Cette loi d’urbanisme et d’aménagement a été pensée pour gérer les conflits d’usage qui surviennent dans les espaces littoraux, entre une forte pression pour le développement des usages résidentiels et touristiques d’une part, et un objectif de développement durable d’autre part.
La loi comprend différents dispositifs pour atteindre ces objectifs :
- Un urbanisme maîtrisé : les nouvelles constructions ne peuvent être autorisées qu’en continuité d’un espace urbanisé existant, ou en hameau nouveau intégré à l’environnement. Des coupures d’urbanisation doivent également être intégrées, et la bande littorale de 100 mètres à compter de la limite haute du rivage est inconstructible.
- Un espace naturel mis en valeur : l’accent est mis sur la protection du patrimoine naturel et culturel du littoral.
- Les schémas de mise en valeur de la mer (SMVM) sont des outils de planification permettant une gestion intégrée de la ressource.
- Le Conservatoire de l’espace littoral et des rivages lacustres est un organisme créé dans le but d’acquérir des espaces réservés pour la préservation des ressources naturelles, dont la gestion est ensuite confiée aux communes.
Envisagée globalement, la loi Littoral a un bilan plutôt positif. Elle a freiné l’artificialisation des côtes et permis de sauvegarder certains espaces naturels, en mettant l’accent sur une gestion plus raisonnable des espaces littoraux. Mais les problèmes, concentrés sur quelques départements comme la Manche ou le Var, restent pour autant difficiles à résoudre et sont sources de tensions à l’échelle locale.
En effet, le rapport du Sénat pointe du doigt différents problèmes : tout d’abord, un manque d’équité du fait de l’autorisation de nouvelles constructions seulement dans la continuité de l’espace urbanisé existant, les grandes communes ont plus de facilité à continuer leur développement que les communes qui ont consenti davantage d’efforts pour préserver les espaces naturels.
Ensuite, une application parfois compliquée des dispositions de la loi, qui peuvent être en conflit avec d’autres dispositions législatives (par exemple, la délivrance d’autorisations pour les projets d’éoliennes avait posé problème au regard de la loi Littoral), et qui ne tiennent pas suffisamment compte des circonstances locales. En effet, les côtes méditerranéennes ne connaissent pas les mêmes problématiques que les côtes de la mer du Nord. Pourtant, les mêmes règles s’appliquent aux deux. Le manque de prise en compte des enjeux locaux des collectivités territoriales est le principal problème mis en avant par le Sénat, pour qui la solution réside dans une plus grande décentralisation dans l’application de la loi Littoral.

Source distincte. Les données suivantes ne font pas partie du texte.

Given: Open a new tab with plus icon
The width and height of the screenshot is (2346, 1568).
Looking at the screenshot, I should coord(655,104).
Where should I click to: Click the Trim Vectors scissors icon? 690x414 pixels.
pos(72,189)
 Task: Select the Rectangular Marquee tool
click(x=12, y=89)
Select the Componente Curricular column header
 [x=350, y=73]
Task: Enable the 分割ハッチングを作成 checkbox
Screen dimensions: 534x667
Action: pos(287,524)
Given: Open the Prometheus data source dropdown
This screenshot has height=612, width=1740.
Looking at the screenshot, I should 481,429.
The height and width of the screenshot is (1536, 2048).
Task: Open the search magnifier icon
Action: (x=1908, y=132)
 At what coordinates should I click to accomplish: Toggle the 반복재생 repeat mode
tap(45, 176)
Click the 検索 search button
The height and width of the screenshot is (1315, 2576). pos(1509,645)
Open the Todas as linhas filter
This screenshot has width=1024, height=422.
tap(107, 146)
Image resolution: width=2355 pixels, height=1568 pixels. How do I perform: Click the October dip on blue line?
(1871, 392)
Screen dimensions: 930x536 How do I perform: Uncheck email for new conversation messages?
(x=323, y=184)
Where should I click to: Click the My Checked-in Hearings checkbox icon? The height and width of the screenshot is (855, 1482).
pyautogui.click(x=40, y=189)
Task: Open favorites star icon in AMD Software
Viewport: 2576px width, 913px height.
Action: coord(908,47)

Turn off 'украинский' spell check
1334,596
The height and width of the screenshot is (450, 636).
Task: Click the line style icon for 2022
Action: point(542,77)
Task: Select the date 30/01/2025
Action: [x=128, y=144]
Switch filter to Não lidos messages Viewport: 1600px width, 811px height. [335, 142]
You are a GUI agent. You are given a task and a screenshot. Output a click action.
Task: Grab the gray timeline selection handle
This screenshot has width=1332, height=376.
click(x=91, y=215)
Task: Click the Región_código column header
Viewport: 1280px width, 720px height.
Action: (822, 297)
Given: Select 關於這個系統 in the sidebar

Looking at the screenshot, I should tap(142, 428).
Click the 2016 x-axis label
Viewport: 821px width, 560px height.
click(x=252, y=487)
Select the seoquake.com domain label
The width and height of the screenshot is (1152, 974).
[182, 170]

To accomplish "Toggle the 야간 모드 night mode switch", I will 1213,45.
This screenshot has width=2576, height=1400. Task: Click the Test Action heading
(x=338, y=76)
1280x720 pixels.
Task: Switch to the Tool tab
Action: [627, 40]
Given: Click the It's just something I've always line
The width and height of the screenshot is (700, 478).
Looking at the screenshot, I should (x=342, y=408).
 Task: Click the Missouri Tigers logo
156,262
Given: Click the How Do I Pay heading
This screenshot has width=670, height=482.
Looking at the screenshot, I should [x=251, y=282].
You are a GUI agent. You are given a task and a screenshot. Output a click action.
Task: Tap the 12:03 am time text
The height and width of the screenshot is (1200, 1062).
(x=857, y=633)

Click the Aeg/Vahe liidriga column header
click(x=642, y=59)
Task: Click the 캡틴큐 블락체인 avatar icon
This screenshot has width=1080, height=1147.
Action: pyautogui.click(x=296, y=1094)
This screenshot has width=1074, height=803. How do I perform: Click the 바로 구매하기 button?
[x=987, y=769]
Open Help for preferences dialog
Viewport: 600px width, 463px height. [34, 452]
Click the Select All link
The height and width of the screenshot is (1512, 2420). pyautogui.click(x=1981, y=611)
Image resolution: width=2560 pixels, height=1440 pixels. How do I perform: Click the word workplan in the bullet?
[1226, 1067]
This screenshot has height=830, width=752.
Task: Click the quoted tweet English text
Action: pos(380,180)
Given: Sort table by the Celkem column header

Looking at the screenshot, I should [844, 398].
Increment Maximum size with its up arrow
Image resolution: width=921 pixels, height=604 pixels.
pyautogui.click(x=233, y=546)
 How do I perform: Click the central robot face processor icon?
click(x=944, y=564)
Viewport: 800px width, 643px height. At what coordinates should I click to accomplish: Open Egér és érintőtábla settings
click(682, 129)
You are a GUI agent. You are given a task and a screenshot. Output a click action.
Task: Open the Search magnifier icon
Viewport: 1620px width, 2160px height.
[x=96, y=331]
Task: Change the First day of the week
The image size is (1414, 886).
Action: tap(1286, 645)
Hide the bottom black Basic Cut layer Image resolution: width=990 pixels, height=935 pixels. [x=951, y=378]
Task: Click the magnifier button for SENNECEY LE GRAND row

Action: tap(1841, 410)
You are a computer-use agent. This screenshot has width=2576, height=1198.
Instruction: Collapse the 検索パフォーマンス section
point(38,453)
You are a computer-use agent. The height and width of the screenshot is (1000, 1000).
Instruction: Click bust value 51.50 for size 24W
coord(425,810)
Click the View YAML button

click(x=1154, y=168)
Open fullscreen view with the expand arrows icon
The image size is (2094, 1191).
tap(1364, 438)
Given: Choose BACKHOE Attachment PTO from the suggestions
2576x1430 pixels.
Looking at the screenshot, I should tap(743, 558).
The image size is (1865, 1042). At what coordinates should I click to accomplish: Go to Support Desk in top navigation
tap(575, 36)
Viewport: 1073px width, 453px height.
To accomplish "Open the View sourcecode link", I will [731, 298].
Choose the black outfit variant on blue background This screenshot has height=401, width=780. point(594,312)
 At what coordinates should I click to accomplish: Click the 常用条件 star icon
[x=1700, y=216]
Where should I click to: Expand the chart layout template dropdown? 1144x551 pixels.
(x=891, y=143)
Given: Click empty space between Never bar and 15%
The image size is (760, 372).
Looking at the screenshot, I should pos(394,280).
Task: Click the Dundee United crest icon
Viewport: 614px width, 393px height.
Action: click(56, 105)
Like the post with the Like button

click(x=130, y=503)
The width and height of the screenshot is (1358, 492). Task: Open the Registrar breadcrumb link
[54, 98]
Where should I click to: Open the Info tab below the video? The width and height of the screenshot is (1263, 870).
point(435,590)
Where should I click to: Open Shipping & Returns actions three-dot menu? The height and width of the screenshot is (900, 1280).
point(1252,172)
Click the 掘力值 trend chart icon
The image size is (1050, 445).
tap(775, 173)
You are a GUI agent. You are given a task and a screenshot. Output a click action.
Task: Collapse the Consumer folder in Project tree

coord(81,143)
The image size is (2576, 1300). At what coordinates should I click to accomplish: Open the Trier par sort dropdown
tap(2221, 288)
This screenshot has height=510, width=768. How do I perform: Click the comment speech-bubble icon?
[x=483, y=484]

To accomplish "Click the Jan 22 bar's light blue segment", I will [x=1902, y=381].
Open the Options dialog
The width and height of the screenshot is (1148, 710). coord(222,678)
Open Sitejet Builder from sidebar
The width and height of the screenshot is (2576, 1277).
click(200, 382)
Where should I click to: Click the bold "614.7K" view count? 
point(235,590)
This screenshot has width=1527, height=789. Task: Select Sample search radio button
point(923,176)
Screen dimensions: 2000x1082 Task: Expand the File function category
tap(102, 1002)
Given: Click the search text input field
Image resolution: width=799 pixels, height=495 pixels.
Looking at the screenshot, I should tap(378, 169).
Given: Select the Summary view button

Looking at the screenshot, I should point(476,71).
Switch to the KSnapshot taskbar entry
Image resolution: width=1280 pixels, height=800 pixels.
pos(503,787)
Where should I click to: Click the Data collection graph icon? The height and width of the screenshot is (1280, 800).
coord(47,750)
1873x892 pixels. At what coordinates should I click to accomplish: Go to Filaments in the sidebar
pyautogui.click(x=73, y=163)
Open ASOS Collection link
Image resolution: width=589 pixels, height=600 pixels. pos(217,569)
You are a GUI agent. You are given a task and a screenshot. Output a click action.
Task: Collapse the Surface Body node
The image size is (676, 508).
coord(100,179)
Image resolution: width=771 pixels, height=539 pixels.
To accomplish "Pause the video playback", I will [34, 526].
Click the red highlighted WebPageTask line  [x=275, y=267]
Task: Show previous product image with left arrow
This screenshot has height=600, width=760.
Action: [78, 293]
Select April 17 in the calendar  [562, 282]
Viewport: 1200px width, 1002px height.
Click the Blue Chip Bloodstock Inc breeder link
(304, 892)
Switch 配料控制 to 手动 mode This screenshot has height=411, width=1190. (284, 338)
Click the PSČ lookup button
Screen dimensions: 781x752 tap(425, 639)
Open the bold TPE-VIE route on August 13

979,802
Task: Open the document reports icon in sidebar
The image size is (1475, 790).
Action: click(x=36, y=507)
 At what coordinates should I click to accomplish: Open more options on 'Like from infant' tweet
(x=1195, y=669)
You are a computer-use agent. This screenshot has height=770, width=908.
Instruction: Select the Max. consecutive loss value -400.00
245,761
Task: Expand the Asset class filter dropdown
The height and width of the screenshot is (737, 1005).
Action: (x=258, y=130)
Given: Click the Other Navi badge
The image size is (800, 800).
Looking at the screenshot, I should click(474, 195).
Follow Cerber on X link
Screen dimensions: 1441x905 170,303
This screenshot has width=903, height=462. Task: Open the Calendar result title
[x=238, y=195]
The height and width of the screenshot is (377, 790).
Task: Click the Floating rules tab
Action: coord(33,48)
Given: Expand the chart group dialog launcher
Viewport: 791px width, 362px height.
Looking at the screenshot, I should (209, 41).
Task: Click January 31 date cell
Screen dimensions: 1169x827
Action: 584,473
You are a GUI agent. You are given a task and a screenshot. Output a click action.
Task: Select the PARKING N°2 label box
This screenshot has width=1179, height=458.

Pour pallier aux carences de la loi, c’est souvent le juge administratif qui a du trancher son interprétation, et le caractère variable des décisions des juges du fond, dans leur appréciation souveraine des faits, est vivement critiqué. De même, certaines associations utilisent la loi Littoral pour défendre des intérêts personnels sous couvert de protection de l’environnement.
Douze recommandations sont proposées, visant les objectifs suivants :
- Décentraliser l’application et l’interprétation de la loi Littoral ;
- Ajuster les règles d’urbanisme pour permettre un développement harmonieux et mieux prendre en compte les risques naturels ;
- Renforcer le volet économique de la loi pour mieux prendre en compte ses effets sur le prix de l’immobilier ;
- Réaliser un travail prospectif pour intégrer les nouveaux défis ;
- Améliorer le contrôle administratif : c’est-à-dire combler les vides juridiques par l’adoption de circulaires et mieux former les agents.